» **Challenge**
Could you give the listing's lines between the one holding "Where should I click to: Click the selected" and the one holding "Action: pyautogui.click(x=224, y=58)", inclusive, as a numbered list with any blank lines dropped?

Pointing records for text and elements:
------------

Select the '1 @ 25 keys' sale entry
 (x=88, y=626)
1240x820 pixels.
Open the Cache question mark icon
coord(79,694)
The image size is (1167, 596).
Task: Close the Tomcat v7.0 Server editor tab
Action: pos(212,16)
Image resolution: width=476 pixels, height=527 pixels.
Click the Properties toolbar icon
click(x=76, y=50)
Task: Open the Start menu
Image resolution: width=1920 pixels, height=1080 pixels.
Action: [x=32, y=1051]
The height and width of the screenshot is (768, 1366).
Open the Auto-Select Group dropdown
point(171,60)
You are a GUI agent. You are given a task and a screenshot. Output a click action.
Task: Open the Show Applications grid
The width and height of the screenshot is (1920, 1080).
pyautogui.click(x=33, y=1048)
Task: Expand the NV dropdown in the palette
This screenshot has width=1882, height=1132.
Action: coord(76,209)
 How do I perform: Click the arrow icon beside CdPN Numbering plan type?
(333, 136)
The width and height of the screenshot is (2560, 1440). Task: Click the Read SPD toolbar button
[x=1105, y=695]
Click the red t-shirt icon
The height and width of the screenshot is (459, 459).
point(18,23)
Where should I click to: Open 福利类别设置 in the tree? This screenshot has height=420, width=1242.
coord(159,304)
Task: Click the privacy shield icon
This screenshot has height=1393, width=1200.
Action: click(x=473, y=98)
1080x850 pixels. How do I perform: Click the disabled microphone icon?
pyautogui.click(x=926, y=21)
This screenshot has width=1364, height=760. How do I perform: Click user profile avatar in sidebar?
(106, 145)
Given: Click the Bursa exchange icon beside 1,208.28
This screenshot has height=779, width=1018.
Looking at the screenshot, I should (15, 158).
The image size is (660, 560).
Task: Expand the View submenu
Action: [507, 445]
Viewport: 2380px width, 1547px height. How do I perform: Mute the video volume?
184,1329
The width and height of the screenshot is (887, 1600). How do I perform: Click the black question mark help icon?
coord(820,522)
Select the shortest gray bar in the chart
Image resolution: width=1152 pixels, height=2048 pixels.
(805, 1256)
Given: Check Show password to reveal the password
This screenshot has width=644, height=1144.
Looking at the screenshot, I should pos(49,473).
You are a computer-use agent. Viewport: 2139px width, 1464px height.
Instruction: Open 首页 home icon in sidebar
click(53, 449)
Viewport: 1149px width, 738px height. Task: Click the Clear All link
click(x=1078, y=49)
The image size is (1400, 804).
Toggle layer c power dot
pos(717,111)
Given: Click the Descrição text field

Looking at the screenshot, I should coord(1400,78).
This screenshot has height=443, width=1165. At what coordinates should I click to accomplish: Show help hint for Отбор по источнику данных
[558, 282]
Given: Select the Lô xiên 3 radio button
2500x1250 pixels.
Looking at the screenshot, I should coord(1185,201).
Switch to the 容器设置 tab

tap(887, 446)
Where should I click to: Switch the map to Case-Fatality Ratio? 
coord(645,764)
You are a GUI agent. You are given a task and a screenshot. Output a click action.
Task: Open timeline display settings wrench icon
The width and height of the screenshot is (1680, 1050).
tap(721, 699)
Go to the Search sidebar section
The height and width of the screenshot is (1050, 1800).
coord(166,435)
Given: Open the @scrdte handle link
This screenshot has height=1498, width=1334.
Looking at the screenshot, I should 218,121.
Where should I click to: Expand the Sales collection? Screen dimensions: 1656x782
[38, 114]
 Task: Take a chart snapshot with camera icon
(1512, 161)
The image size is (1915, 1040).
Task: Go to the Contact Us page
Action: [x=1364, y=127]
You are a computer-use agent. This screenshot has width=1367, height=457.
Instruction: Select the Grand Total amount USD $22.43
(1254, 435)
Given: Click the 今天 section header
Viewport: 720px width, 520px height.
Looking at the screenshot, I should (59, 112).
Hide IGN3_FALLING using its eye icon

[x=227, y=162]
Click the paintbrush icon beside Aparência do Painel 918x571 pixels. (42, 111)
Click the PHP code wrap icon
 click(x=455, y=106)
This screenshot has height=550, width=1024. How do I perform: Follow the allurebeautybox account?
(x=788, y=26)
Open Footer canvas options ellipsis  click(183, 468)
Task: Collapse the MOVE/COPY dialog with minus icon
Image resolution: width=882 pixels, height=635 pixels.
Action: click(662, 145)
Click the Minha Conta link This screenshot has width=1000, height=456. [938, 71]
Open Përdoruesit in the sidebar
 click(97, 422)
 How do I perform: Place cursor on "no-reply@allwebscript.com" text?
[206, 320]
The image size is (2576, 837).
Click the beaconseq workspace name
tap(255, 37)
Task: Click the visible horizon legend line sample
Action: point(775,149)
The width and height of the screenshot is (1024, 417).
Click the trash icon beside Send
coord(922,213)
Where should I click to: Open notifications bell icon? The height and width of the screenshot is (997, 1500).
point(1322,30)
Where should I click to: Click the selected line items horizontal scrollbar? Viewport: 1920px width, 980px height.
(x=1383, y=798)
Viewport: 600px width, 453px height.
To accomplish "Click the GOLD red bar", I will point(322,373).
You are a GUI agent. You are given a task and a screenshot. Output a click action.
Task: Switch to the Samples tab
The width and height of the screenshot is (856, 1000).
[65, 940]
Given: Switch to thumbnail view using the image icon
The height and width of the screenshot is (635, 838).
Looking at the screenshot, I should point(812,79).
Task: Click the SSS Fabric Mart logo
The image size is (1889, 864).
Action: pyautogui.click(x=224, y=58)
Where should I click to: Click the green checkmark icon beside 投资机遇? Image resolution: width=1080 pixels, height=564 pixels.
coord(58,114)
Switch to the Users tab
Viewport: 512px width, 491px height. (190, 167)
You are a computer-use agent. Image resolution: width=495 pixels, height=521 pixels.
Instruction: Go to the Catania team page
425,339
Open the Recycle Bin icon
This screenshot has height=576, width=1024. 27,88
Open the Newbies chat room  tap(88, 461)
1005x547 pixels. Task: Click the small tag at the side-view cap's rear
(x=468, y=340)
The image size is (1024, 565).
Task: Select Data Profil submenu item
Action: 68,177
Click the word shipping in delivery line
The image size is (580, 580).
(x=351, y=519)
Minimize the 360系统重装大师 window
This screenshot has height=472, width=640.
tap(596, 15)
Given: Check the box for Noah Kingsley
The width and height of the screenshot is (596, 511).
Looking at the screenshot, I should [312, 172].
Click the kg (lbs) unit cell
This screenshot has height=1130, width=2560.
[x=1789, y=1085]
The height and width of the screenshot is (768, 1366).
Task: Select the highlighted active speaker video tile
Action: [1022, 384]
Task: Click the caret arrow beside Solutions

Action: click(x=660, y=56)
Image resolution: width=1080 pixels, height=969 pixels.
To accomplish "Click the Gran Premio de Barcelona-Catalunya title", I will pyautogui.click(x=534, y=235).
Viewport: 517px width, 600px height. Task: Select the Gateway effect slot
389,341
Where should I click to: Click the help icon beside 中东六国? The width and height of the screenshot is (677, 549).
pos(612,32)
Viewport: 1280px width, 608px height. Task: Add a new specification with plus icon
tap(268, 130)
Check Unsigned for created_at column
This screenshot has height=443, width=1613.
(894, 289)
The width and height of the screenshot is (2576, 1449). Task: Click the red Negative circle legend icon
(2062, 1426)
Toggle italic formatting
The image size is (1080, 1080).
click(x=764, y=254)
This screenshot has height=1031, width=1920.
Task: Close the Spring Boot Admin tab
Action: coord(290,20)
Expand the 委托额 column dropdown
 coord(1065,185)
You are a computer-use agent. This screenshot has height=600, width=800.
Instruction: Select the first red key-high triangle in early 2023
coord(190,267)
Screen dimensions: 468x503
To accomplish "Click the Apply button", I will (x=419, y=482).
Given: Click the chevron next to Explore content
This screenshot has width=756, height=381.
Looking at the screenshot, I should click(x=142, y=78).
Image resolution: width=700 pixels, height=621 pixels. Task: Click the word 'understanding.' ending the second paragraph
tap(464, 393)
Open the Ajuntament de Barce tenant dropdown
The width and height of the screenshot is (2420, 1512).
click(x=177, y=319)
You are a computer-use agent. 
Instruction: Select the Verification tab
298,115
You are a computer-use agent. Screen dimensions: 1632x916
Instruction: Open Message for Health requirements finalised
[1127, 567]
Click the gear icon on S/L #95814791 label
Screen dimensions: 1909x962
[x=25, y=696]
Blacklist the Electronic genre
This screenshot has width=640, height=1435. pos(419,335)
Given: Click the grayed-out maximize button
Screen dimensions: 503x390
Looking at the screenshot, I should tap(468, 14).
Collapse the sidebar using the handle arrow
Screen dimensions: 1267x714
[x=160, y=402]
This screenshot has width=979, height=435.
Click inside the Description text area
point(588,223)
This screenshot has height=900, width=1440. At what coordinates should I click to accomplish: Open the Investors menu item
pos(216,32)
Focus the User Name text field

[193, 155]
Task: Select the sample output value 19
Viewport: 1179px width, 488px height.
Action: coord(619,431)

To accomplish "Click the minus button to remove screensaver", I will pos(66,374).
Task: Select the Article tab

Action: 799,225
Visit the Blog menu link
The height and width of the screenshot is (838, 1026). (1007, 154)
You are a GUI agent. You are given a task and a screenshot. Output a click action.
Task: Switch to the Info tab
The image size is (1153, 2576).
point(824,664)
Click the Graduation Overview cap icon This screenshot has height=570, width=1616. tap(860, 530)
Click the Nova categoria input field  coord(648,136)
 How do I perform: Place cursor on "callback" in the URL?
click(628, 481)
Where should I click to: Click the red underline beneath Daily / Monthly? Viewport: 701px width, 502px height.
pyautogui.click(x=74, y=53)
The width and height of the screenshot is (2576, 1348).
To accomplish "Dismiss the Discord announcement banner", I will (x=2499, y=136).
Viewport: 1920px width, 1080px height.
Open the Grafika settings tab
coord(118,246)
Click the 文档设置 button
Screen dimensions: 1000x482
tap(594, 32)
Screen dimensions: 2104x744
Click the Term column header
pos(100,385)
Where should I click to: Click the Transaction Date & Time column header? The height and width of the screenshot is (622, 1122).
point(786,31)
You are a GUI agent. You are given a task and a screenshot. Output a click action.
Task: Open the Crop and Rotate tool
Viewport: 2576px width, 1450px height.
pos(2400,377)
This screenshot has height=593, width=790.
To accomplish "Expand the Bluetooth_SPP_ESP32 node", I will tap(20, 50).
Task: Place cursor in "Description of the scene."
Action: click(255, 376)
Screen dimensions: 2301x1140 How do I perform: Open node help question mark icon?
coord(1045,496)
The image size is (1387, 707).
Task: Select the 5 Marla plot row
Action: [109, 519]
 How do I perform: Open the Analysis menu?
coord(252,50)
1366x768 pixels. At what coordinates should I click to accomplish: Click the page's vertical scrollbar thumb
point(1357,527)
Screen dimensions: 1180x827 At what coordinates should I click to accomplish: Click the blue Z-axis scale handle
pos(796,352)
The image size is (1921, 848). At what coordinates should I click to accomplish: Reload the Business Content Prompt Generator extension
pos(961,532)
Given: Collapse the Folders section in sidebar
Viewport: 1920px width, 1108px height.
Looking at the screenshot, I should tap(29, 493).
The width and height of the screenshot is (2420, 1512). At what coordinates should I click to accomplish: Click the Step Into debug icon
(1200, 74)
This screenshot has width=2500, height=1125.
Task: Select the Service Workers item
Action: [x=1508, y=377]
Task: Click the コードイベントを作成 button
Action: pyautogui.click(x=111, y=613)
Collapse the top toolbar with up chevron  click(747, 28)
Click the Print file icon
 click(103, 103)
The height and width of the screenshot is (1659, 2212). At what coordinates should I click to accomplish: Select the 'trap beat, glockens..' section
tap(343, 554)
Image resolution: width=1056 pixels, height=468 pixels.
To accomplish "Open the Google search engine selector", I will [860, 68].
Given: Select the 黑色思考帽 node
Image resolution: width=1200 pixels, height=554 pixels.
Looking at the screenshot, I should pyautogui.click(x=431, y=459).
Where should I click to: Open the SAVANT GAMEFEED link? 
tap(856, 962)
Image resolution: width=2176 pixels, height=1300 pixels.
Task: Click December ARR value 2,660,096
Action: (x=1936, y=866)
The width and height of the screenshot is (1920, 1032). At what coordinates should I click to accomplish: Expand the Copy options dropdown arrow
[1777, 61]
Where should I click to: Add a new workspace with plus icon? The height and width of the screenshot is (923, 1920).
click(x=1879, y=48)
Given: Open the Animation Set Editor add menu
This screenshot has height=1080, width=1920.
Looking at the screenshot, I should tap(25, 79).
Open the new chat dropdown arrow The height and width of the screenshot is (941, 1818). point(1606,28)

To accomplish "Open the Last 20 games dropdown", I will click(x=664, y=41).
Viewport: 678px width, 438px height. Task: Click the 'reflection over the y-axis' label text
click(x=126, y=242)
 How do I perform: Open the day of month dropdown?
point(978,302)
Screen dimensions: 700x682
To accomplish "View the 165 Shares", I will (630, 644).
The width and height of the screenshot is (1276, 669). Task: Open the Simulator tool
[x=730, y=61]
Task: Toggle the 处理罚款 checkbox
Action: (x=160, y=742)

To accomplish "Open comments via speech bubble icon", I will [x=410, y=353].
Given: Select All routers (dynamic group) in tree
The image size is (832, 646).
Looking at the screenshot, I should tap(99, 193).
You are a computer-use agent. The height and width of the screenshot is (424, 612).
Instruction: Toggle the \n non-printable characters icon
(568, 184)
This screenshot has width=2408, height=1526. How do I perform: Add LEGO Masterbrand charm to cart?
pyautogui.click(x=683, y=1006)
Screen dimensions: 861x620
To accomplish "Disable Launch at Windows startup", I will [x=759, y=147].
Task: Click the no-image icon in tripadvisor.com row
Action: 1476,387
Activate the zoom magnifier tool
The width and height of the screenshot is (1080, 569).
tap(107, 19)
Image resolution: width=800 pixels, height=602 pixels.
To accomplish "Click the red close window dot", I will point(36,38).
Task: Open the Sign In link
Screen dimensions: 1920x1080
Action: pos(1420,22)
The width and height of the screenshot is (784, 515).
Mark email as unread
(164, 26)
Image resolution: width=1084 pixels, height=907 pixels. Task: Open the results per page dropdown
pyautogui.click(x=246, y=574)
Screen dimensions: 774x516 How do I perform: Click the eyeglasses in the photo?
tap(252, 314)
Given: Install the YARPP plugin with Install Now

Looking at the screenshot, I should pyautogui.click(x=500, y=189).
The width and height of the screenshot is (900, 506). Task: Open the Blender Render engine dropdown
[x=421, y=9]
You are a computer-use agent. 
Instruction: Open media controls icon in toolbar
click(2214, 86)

------------

» **Exercise output**
1. Where should I click to: Click the selected line items horizontal scrollbar? Viewport: 1920px width, 980px height.
2. (x=1383, y=798)
3. Viewport: 600px width, 453px height.
4. To accomplish "Click the GOLD red bar", I will point(322,373).
5. You are a GUI agent. You are given a task and a screenshot. Output a click action.
6. Task: Switch to the Samples tab
7. The width and height of the screenshot is (856, 1000).
8. [65, 940]
9. Given: Switch to thumbnail view using the image icon
10. The height and width of the screenshot is (635, 838).
11. Looking at the screenshot, I should point(812,79).
12. Task: Click the SSS Fabric Mart logo
13. The image size is (1889, 864).
14. Action: pyautogui.click(x=224, y=58)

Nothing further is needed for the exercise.